[Stored data]
........
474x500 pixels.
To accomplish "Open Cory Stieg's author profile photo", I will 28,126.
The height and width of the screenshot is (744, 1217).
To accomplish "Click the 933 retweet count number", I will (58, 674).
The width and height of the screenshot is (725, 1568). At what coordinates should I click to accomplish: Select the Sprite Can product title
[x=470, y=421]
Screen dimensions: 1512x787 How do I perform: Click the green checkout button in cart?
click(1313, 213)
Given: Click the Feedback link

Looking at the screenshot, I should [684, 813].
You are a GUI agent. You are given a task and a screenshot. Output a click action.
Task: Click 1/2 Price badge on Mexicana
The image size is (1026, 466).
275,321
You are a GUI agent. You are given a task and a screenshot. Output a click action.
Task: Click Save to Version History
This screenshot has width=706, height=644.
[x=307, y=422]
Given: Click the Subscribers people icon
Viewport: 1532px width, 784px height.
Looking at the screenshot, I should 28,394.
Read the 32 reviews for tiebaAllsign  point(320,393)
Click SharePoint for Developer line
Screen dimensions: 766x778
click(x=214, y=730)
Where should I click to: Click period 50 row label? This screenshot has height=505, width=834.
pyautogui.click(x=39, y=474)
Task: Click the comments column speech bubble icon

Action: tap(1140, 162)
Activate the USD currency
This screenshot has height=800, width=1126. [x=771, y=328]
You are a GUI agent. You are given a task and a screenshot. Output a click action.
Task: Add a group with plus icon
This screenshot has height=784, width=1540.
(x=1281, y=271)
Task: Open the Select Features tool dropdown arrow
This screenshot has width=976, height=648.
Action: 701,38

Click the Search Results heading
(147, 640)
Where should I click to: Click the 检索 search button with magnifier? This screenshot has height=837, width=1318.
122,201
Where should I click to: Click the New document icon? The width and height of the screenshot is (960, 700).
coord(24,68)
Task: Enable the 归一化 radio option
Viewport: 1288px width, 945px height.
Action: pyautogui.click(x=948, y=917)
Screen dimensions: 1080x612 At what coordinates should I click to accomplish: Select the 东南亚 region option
........
(Exercise) Look through the entries above; copy each line where the string "option" appears.

(Answer box)
Task: Enable the 归一化 radio option
Screen dimensions: 1080x612 At what coordinates should I click to accomplish: Select the 东南亚 region option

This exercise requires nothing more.